Bosco Verticale in the spring. Image credit: COIMA

Milan’s Bosco Verticale (Vertical Forest) twin tower project designed by architect Stefano Boeri and Agronomist Laura Gatti was an experiment: Could a building successfully provide a home for trees, birds, insects and people alike? More than five years since the first residents moved in, in light of the multiple awards the project has received, including being named in 2019 one of the 50 Most Influential Tall Buildings of the Last 50 Years ,there is little doubt that the answer to this question is a resounding ‘yes’.

In a June 2020 interview, Boeri explained: “I personally believe that we have to change in terms of how we deal with the concept of nature.
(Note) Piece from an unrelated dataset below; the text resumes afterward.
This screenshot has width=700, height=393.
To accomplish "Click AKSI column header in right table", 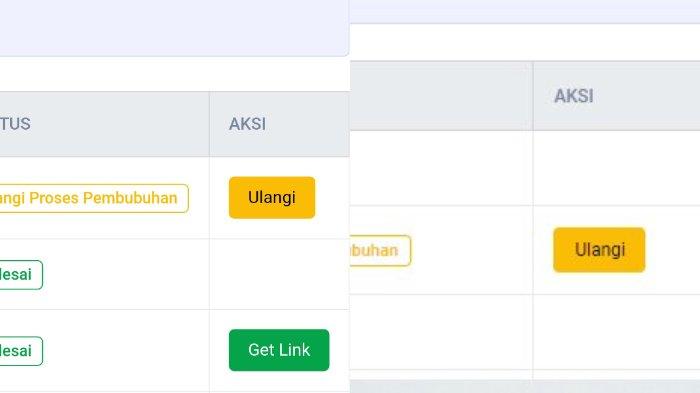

Nature is not something that lives outside, a kind of autonomous sphere from our lives… We have to experiment with a totally different proximity with [it]…We have to imagine a kind of double simultaneous movement: one is the movement of the citizens in the direction of the forest, because the forest needs our help…, and the second is the movement of trees in the direction of the city”. With the vertical forest, unlike garden cities, the objective is not to move people to the countryside, but rather to invite nature directly into city homes – maintaining densities that help limit urban sprawl.

Jeremy Hines and the Italian CEO of Hine, Manfredi Catella wanted to “transform one of the darkest and abandoned parts of the Milan centre” recalls Boeri. The 71-acre area targeted for regeneration under the brand name “Porta Nuova” was formerly occupied by industry. It sat between central Milan and the Isola neighbourhood, a working-class community. Hines’ ambition for the site was to deliver 20 high-rise towers clustered around was would become the tallest building in Italy – César Pelli’s Unicredit Tower. The contrast with central Milan’s stone-faced boulevards or the Isola community couldn’t have been greater.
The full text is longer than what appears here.